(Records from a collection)
------------------------------------------------

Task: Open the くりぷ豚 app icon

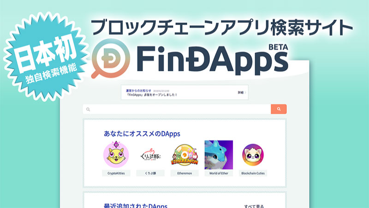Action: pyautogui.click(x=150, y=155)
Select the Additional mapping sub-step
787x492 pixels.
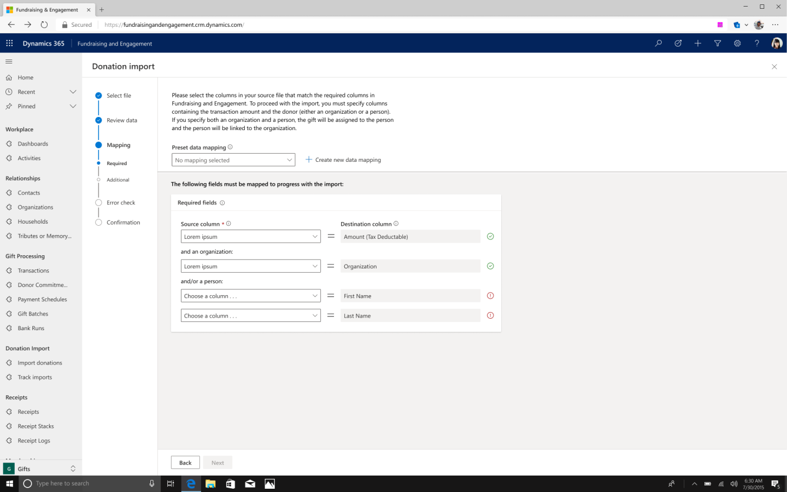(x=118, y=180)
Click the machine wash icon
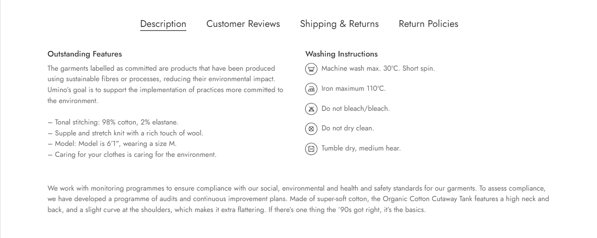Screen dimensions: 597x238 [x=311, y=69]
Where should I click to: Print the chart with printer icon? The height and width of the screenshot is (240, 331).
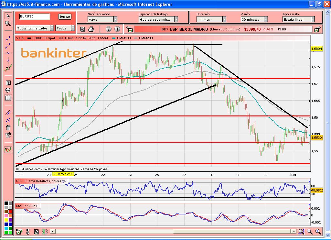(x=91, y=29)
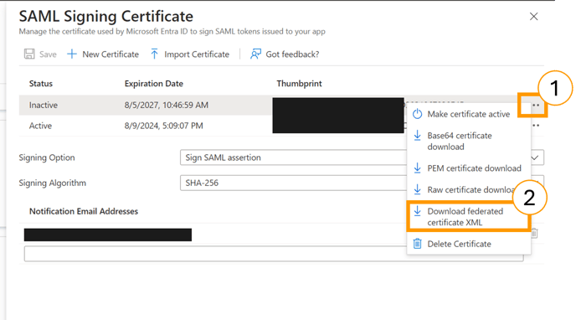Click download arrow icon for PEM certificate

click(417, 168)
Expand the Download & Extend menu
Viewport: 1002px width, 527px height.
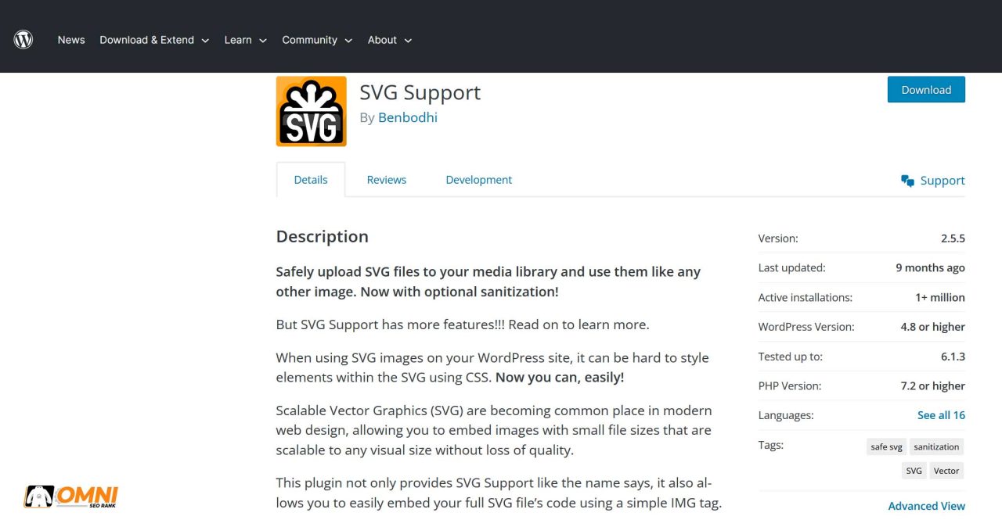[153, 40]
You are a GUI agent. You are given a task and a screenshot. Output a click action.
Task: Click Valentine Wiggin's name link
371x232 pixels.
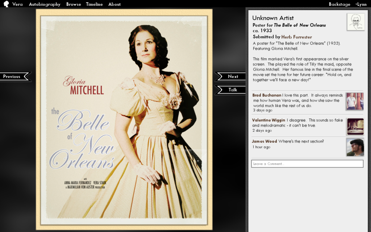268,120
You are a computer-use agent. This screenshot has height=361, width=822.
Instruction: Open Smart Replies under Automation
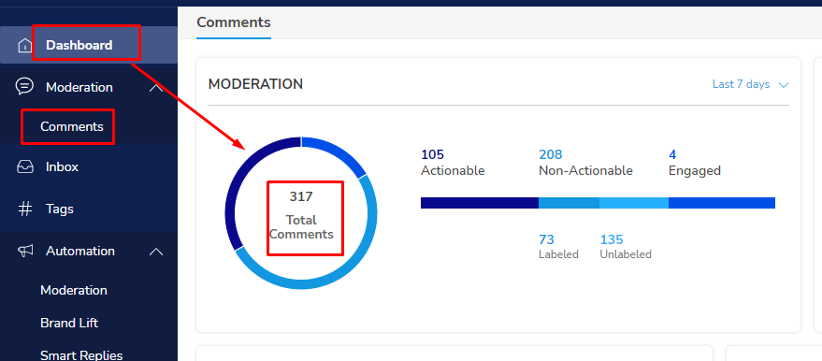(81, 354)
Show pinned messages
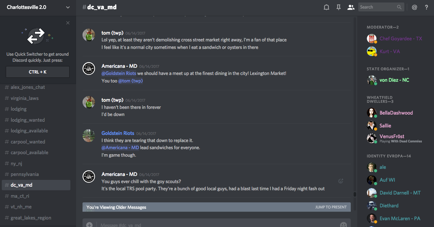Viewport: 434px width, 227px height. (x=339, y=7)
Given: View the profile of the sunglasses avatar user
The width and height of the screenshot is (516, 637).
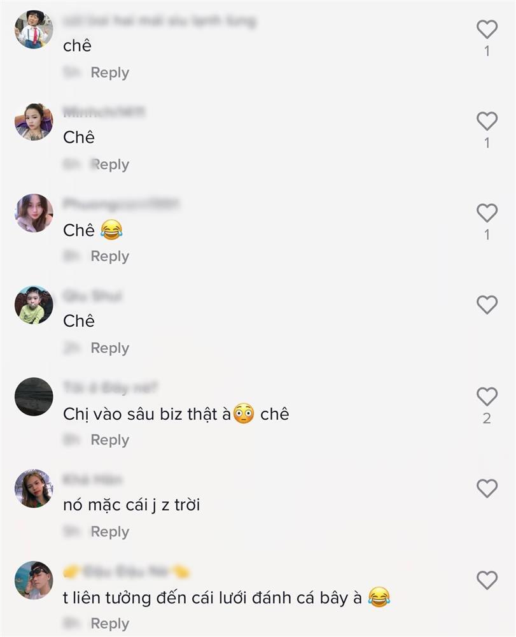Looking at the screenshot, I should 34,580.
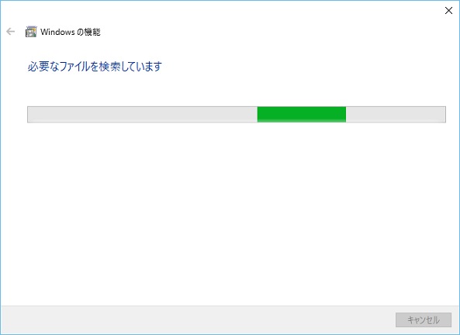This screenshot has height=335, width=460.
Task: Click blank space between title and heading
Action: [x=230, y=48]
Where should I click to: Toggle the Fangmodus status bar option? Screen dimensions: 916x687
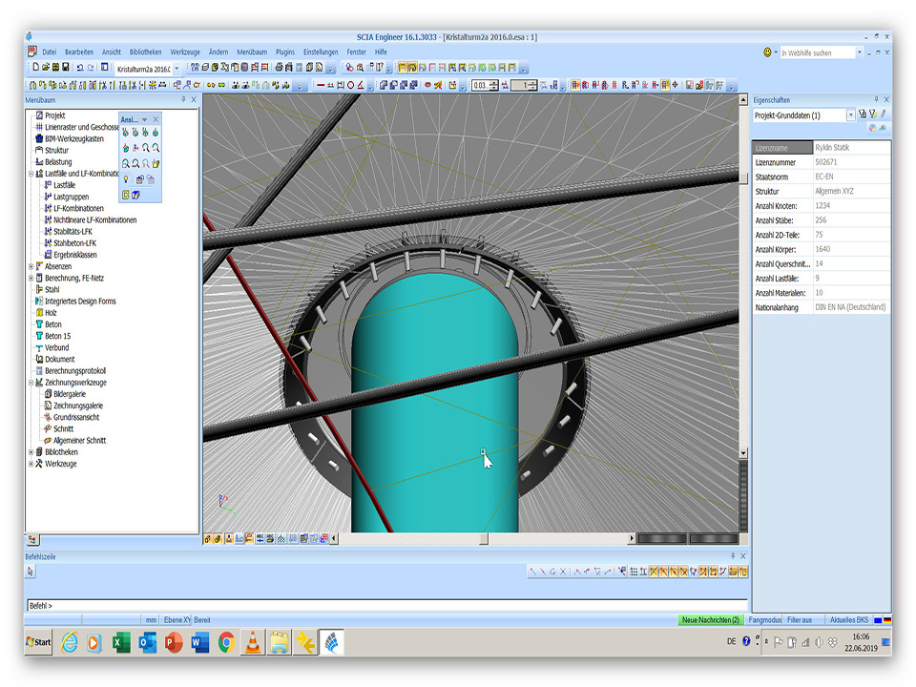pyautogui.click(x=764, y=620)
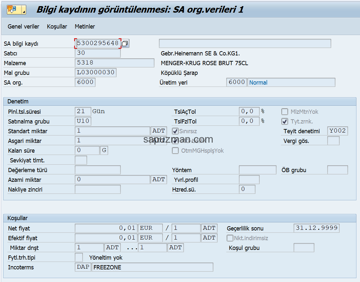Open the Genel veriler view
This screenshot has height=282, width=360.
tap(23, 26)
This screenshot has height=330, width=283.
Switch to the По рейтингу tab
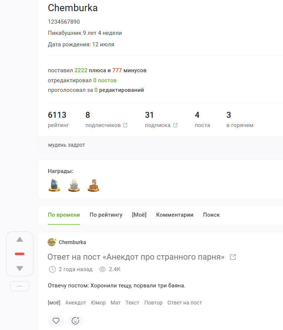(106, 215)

------------------------------------------------

Search the entries above for "agent". Return every line that has it.

You are a GUI agent. You are given a task and a screenshot. Output a click action.
You are a computer-use agent. This screenshot has height=361, width=822.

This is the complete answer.